W3C home > Mailing lists > Public > public-multilingualweb-lt@w3.org > January 2013

Re: issue-68 from an annotation representation point of view, with potential implications for annotatorsRef and standoff markup

From: Tadej Štajner <tadej.stajner@ijs.si>
Date: Mon, 28 Jan 2013 19:08:29 +0100
Message-Id: <AE9D7715-971D-49D4-BCBA-1497AF9319F6@ijs.si>
Cc: Yves Savourel <ysavourel@enlaso.com>, Felix Sasaki <fsasaki@w3.org>, "public-multilingualweb-lt@w3.org" <public-multilingualweb-lt@w3.org>, Artūrs Vasiļevskis <arturs.vasilevskis@Tilde.lv>
To: Mārcis Pinnis <marcis.pinnis@Tilde.lv>
Hi, all, (long e-mail ahead, you can scroll to TL;DR)
true - the current state is a local optimum that satisfies the requirements. It would need some polish, better guidance and stricter definitions, and possibly renaming disambigGranularity back to disambigType. 

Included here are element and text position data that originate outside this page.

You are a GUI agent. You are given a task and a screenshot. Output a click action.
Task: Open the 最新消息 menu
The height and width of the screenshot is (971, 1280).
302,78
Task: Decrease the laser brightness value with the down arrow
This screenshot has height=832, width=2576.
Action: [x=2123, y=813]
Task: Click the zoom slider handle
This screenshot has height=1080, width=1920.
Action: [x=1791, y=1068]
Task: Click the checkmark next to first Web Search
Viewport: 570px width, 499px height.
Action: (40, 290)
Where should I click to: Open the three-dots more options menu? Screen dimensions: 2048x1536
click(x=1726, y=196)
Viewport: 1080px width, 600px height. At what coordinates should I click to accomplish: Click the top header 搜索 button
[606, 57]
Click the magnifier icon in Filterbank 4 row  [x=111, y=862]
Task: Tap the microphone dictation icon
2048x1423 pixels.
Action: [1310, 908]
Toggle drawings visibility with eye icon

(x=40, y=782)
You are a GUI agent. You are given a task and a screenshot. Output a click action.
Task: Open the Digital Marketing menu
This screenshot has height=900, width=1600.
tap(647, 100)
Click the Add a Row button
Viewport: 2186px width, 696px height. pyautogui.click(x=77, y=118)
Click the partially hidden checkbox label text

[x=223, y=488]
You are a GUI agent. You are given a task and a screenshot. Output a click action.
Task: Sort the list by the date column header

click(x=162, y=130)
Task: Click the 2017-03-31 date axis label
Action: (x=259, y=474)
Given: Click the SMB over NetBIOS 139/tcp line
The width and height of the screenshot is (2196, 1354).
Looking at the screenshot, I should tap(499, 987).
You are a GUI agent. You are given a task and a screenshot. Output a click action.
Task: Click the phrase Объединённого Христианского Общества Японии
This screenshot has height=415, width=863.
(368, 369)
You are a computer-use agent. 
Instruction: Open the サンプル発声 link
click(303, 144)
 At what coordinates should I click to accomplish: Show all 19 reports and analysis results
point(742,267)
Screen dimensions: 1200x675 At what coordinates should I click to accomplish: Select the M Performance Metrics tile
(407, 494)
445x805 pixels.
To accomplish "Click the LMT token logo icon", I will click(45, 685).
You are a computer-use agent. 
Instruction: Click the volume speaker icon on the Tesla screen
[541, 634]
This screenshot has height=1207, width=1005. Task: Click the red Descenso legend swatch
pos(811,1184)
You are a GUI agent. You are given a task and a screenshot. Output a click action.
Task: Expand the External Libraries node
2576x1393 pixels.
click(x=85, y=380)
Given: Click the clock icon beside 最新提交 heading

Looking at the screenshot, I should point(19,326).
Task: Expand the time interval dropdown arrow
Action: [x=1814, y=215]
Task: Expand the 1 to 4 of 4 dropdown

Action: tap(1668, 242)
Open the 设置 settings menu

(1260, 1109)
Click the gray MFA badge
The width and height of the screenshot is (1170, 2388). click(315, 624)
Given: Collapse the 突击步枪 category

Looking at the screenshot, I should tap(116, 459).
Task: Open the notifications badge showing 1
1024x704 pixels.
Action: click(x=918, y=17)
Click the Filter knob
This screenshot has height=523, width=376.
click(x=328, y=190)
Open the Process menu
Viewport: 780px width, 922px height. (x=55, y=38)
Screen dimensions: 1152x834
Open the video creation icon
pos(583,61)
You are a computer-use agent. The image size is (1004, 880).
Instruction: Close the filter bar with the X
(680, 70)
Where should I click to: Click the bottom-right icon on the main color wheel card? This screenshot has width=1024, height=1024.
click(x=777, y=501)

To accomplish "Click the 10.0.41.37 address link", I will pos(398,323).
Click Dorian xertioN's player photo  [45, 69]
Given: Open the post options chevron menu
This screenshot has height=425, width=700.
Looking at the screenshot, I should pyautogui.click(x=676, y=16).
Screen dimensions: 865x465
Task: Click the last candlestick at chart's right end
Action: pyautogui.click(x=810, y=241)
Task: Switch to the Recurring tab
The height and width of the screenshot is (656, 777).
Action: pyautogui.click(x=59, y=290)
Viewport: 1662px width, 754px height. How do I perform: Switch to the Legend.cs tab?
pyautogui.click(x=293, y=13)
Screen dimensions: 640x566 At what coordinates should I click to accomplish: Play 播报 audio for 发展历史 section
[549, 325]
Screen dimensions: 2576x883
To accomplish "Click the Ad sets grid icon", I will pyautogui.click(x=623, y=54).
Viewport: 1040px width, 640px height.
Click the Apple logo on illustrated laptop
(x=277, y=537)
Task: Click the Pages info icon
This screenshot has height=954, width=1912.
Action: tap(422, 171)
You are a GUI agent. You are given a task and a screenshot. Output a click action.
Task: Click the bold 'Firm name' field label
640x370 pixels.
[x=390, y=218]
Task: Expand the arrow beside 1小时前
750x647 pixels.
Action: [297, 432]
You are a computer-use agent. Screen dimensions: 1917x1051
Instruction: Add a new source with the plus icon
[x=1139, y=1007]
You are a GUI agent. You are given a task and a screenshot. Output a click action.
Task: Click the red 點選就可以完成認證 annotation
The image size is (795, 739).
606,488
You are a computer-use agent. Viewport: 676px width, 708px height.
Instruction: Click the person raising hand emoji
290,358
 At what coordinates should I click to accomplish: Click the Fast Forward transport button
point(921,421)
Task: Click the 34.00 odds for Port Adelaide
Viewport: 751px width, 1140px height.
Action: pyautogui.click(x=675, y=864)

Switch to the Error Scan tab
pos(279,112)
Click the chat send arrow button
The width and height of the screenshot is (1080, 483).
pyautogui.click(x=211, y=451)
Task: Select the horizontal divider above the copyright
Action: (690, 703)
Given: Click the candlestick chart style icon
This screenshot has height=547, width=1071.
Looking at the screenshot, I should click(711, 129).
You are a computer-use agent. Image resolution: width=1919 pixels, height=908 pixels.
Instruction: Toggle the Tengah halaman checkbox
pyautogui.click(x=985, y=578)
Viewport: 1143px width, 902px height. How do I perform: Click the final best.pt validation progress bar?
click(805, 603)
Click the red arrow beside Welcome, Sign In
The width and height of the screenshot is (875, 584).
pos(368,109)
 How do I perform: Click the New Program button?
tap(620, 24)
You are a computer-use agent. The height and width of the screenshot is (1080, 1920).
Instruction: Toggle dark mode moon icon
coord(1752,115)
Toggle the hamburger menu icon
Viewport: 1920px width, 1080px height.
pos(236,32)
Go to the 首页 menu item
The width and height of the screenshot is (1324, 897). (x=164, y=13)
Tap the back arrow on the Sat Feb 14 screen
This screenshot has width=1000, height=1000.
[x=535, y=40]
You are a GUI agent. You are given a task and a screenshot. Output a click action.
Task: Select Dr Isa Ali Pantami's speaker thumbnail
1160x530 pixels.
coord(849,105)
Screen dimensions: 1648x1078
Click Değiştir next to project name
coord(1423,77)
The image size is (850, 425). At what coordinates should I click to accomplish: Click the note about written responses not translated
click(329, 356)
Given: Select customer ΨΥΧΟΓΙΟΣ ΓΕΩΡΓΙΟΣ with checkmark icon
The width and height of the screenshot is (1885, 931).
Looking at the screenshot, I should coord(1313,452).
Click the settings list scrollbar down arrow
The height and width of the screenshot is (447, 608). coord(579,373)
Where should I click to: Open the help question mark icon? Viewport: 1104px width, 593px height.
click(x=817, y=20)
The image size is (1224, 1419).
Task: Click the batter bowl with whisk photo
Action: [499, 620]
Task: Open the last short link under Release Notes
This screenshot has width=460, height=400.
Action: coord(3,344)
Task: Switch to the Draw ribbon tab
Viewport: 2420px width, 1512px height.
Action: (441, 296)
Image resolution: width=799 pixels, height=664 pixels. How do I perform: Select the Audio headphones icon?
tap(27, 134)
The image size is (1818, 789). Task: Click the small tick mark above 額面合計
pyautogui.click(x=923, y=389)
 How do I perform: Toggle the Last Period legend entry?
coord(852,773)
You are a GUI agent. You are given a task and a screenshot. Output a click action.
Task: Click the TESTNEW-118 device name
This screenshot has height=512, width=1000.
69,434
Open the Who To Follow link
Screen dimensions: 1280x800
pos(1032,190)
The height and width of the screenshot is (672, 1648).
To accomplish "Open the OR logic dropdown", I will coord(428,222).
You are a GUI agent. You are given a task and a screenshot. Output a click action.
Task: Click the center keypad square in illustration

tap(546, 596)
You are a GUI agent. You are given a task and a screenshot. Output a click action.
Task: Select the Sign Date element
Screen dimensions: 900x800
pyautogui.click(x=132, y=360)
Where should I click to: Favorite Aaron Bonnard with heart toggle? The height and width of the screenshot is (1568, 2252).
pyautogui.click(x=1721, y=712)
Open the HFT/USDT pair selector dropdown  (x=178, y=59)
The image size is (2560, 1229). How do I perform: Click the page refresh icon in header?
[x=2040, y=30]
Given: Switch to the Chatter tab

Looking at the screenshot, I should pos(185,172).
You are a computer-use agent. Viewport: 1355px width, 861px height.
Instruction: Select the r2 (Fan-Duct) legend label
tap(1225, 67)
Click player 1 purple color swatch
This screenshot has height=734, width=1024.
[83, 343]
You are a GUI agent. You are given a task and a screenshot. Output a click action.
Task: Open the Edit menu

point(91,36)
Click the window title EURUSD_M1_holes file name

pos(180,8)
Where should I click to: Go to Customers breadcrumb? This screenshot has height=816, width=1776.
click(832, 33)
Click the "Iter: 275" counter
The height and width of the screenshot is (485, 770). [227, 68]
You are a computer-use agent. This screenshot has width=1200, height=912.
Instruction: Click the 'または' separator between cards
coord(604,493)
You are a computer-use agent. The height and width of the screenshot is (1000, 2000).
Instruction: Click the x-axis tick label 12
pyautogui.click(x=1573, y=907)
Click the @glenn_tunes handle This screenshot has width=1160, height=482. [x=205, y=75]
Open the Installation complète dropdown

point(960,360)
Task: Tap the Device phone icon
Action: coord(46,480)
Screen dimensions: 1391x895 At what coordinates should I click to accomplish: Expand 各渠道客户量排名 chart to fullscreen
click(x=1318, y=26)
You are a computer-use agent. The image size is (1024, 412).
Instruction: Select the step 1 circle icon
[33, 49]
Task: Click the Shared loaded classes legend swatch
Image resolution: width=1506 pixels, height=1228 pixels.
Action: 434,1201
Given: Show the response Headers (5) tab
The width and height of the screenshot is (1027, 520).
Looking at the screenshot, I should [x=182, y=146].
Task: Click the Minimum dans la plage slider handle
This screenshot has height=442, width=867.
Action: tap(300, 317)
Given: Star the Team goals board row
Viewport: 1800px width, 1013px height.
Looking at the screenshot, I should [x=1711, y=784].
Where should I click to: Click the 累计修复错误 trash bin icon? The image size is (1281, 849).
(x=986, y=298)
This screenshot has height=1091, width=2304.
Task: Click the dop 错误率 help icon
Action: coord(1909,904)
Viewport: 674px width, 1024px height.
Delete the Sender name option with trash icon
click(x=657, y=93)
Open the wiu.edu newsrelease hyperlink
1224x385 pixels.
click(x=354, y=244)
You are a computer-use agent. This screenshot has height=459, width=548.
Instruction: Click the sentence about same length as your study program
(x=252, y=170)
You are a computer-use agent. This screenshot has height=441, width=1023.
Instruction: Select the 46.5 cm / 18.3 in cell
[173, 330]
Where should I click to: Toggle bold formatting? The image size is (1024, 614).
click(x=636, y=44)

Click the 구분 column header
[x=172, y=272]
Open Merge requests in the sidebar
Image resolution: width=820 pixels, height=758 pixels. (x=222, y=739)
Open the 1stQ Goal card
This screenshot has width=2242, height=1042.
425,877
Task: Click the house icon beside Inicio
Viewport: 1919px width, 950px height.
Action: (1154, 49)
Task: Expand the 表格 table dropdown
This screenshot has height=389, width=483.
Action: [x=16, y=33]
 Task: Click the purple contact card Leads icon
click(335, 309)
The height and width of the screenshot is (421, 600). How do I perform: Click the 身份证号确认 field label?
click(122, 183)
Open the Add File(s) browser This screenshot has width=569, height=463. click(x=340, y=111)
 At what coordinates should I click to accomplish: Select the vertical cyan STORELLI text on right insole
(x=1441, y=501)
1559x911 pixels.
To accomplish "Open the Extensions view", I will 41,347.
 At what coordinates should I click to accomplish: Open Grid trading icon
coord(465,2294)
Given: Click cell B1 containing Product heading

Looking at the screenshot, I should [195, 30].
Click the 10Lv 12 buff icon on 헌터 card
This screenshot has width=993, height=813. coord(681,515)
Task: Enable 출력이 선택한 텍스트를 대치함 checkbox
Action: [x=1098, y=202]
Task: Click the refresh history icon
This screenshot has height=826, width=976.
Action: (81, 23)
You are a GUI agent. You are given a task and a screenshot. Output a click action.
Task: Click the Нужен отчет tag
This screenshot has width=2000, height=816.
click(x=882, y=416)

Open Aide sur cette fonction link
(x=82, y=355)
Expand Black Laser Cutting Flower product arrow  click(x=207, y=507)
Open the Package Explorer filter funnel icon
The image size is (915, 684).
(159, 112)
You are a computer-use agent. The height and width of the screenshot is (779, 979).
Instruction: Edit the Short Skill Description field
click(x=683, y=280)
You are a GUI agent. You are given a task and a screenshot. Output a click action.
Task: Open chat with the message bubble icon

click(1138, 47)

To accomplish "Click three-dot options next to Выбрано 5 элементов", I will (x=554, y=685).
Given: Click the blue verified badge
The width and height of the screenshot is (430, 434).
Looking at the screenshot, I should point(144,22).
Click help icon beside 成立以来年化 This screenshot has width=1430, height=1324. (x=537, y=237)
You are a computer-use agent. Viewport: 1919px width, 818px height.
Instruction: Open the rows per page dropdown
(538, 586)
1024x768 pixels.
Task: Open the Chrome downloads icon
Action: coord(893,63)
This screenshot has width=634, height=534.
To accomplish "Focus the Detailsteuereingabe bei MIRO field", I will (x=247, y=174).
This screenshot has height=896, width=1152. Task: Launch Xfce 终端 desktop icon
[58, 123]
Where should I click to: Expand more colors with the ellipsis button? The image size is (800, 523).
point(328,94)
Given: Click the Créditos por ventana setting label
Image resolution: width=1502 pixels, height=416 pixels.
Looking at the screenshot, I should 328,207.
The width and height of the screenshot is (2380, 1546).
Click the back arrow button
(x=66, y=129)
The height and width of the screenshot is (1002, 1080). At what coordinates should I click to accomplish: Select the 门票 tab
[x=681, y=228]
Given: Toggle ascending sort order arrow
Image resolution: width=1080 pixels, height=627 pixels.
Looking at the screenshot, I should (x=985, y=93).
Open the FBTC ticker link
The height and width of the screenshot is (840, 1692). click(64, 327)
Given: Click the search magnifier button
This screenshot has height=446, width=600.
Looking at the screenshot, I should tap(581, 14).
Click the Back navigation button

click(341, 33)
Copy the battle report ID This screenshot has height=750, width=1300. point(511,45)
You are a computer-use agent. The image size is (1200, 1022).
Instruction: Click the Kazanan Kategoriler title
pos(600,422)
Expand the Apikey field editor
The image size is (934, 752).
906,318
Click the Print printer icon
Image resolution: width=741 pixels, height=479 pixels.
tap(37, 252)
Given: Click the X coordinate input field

As an improvement, Felix's proposal makes some sense, since it makes ITS2.0 capable of proper multi-layer annotation. If this two mechanisms for inline+standoff annotation is too complex to implement, it would be an acceptable compromise to just have only the stand-off and no inline (except for term="yes", maybe), but I'd vote in favor of keeping the inline part.

Also, the ref/id pointing could also be expressed the other way around, pointing from fragment to the annotation. Instead of:
<span id="dublin1">Dublin</span>
...
<its:textAnalysisAnnotation its:tanType="entity" its:tanIdentRef="http://dbpedia.org/resource/Dublin" ref="dublin1" />

I would suggest same mechanism as in LQI, so we have some symmetry:

<span its:tanRefs="tan1">Dublin</span>
<its:textAnalysisAnnotations id="tan1">
    <its:textAnalysisAnnotation its:tanType="entity" its:tanIdentRef="http://dbpedia.org/resource/Dublin"/>
</its:textAnalysisAnnotations>

Secondly, I'll give another alternative (and orthogonal) proposal, repeating what Pablo Mendes already hinted at in August: remember the question of supporting the distinction between different disambiguation types - entity, lexical concept, ontology, concept, which is now encoded in the 'disambigGranularity' attribute (relevant discussion http://lists.w3.org/Archives/Public/public-multilingualweb-lt/2012Aug/0322.html).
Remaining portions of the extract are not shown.